> **To do**:
a: Answer these questions using the passage on the run 'n' shoot:
(i) Which two figures does it call not sustainable long-term?
(ii) On how many offensive plays last year did teams use four or more wide receivers?
(iii) On what share of snaps does a team like the Packers use that tool?
b: Duplicate the passage on the run 'n' shoot word for word, everything from "Ozzie Newsome is" down to "sustainable long-term figures.".
c: Write the next part of the passage on the run 'n' shoot, picking up after its final sentence.

> **Text for analysis**:
- - -
Ozzie Newsome is not right all the time, but he is Ozzie Newsome all the time, and his opinions are not to be taken lightly. Defenses around the league will be devoting more practice and meeting time to stopping the option. The element of surprise will be long gone for teams like the Redskins. There is going to be some statistical settling: six yards per run and 11 yards per pass attempt are not sustainable long-term figures.
But here's the interesting question: What really happened to the run 'n' shoot? It clearly did not die. Teams used four or more wide receivers on 1,249 offensive plays last year. Before the run 'n' shoot, teams spread the field with four receivers only on third-and-30. Now, it's just another tool in the toolbox, a tool that a team like the Packers uses on 10 percent of snaps. (Other teams used four receivers more often, but the Packers were less likely to use it as a play-from-behind strategy.) The run 'n' shoot seeped into the DNA of NFL offense. There are no teams that employ eight 5-foot-9 receivers and zero tight ends anymore, but when a team spreads the field so a tiny receiver can run a hitch route against soft coverage, we are watching a run 'n' shoot staple.
- - -
(Saved data entries)
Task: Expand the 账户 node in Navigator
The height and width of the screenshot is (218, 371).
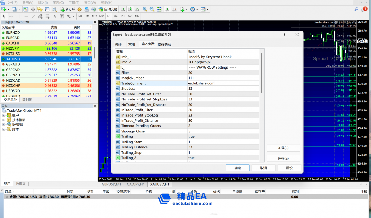Action: [4, 116]
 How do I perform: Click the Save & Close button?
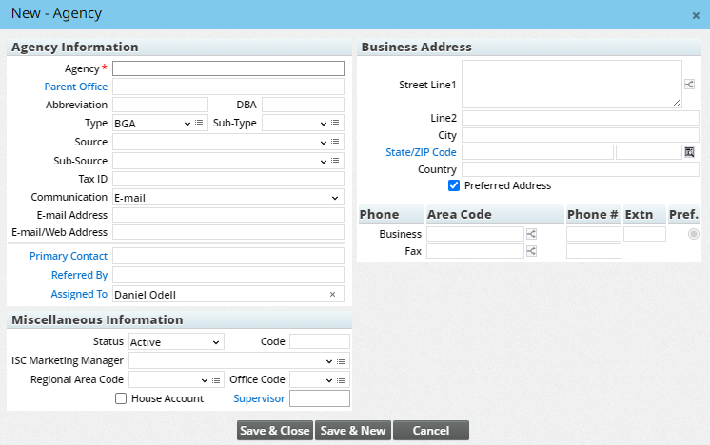click(x=275, y=431)
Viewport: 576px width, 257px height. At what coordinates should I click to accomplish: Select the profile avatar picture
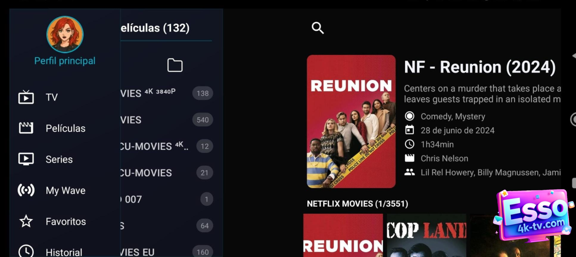[x=65, y=35]
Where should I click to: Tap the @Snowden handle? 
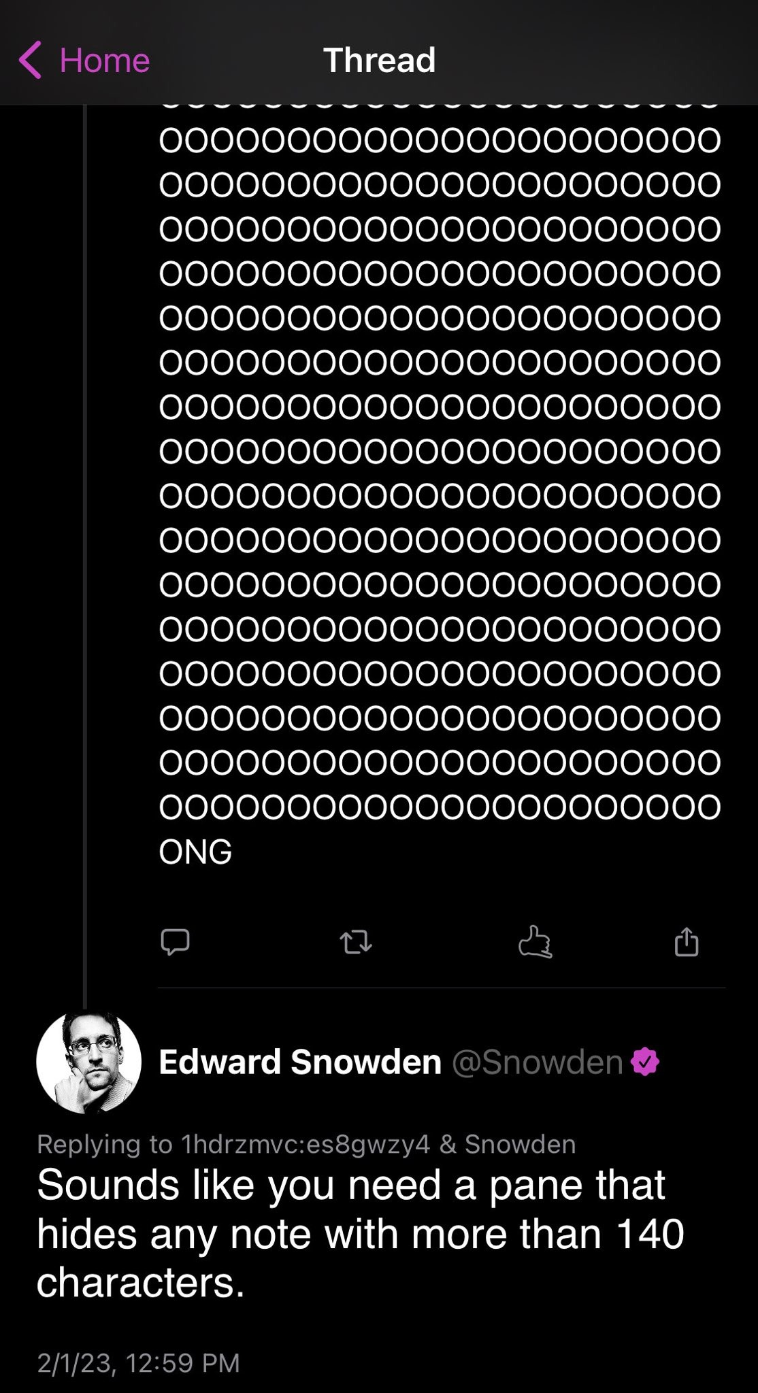coord(538,1062)
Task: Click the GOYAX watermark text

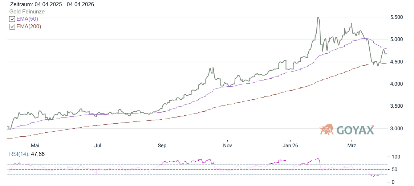Action: coord(355,130)
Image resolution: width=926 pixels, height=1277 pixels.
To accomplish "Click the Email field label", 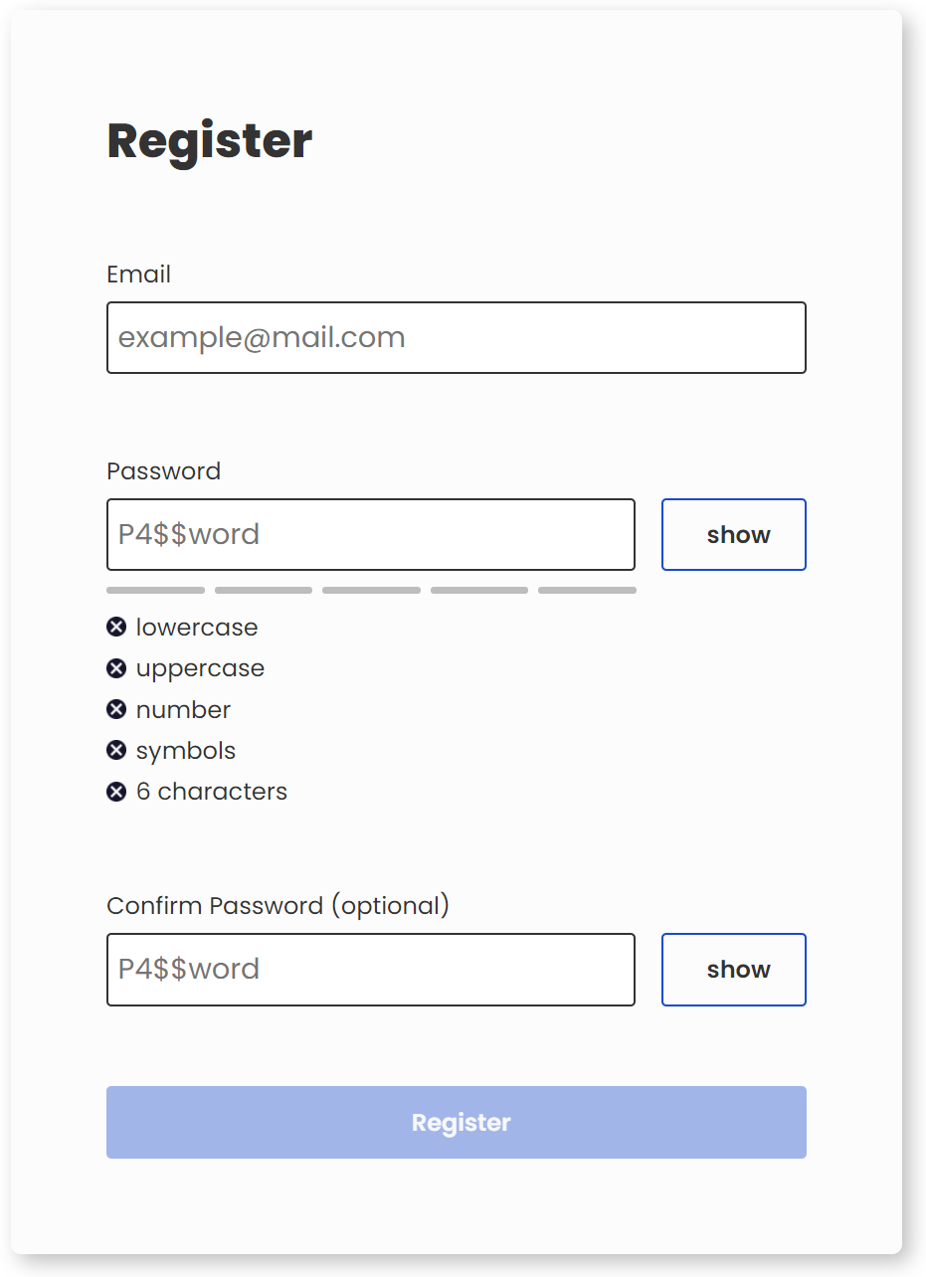I will pos(139,274).
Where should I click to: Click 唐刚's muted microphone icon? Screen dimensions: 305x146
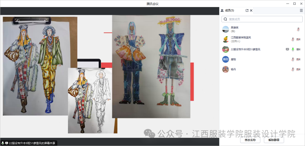coord(293,59)
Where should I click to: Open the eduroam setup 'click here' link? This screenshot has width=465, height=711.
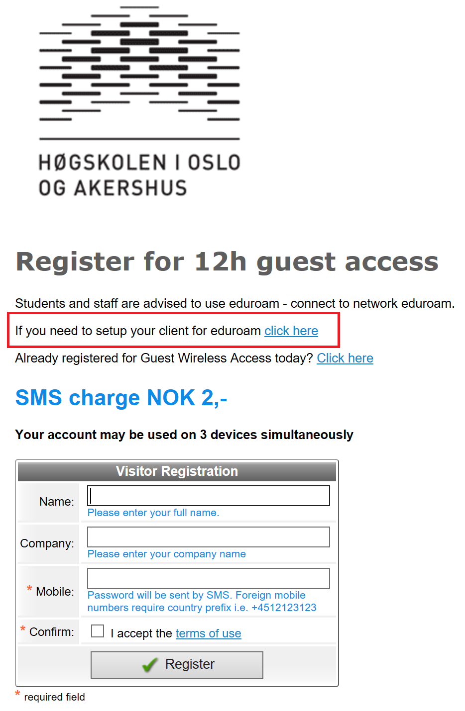click(x=291, y=331)
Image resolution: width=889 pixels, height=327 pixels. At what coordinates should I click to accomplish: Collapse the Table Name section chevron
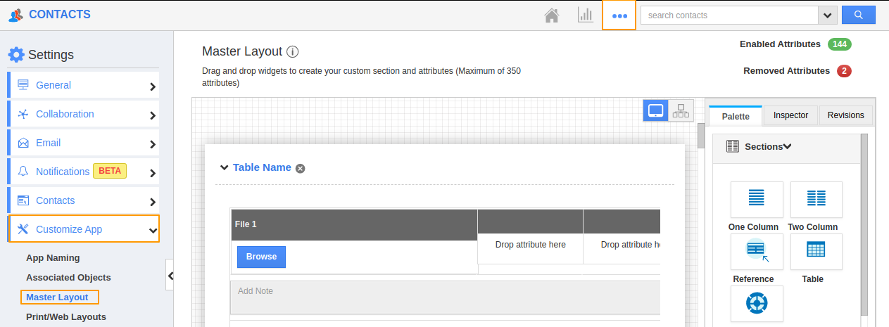point(224,167)
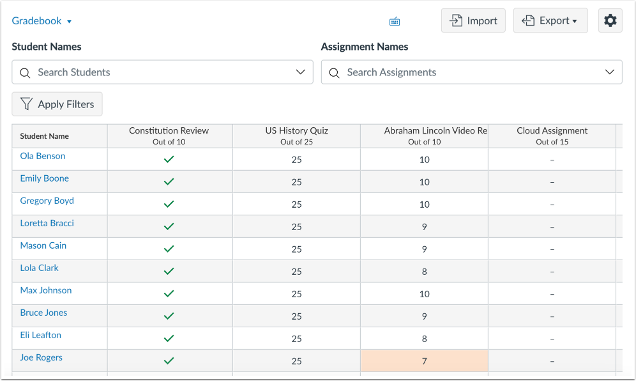
Task: Open the Gradebook Settings gear icon
Action: 610,20
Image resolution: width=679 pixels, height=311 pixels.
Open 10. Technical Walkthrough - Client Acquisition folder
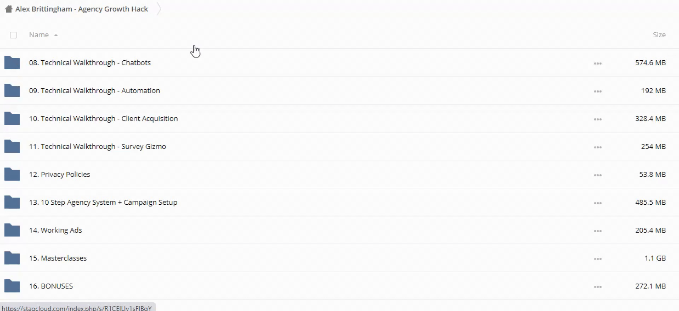click(103, 119)
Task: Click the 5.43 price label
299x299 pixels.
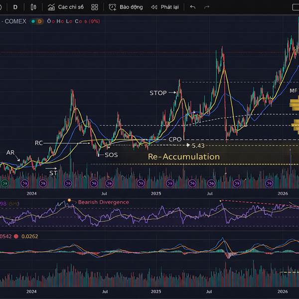Action: (x=198, y=146)
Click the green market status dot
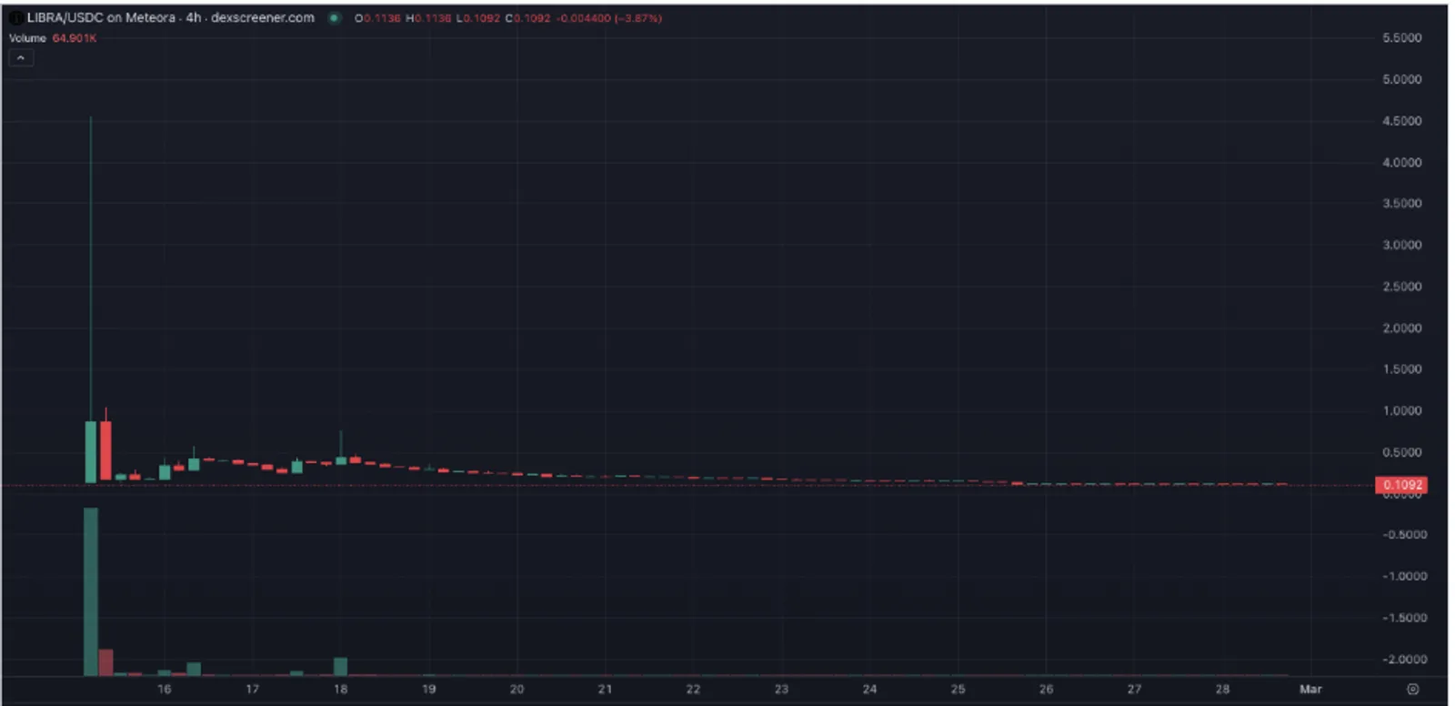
- - -
> **Solved tasks**:
a:
(i) Six yards per run and 11 yards per pass attempt.
(ii) 1,249.
(iii) 10 percent.

b:
Ozzie Newsome is not right all the time, but he is Ozzie Newsome all the time, and his opinions are not to be taken lightly. Defenses around the league will be devoting more practice and meeting time to stopping the option. The element of surprise will be long gone for teams like the Redskins. There is going to be some statistical settling: six yards per run and 11 yards per pass attempt are not sustainable long-term figures.

c:
The current option trend is nothing like the Wildcat fad of 2008-10, although the Wildcat did help blaze the current trail. The 2008 Dolphins used the Wildcat 84 times and averaged 5.7 yards per play. That was the high-water mark for both usage and productivity for that scheme. Current option plays are better integrated into the offense ("surprise" quarterbacks are rare), more versatile and have already been more widely adopted. The Wildcat is essentially a series of about a half dozen plays. Modern options have the potential to be full systems, like the run 'n' shoot was.
My hypothesis is that the Redskins, Panthers, 49ers and Seahawks will continue to use option tactics this season, at about the rate they ran them last season. (The 49ers may up their usage a bit with Kaepernick as a full-year starter; the Seahawks are committed to being as multi-faceted as possible.) The Eagles will use options at a rate similar to the Redskins and Panthers. The Jets, Bills and Dolphins will continue to tinker: Rex Ryan has talked about a read-option system for Geno Smith, both coach Doug Marrone and quarterback EJ Manuel have some experience with it in Buffalo, and Ryan Tannehill can run and had a little option success last year. Other teams will continue to dip their toes now and then. There will be bad offenses that run options terribly, and great ones that run it well. Defensive tactics will adjust in the next season or two, but no foolproof strategy will emerge, because there really are no foolproof strategies in the NFL.
Option plays (runs and passes built directly from them) will eventually level out and become tactics that some teams use about 10-15 percent of the time, other teams not at all -- just like four-receiver formations. By 2017 or so, we will not think much of it when Johnny Manziel fakes a handoff and sprints to the edge. It will be something that some quarterbacks do five times per game, some zero, something that happens in playoff games and in meaningless December games between five-win teams. The option will survive because, under the hood, it's just some running plays and play-action passes with a little extra zest. It will survive because it is versatile, and it works.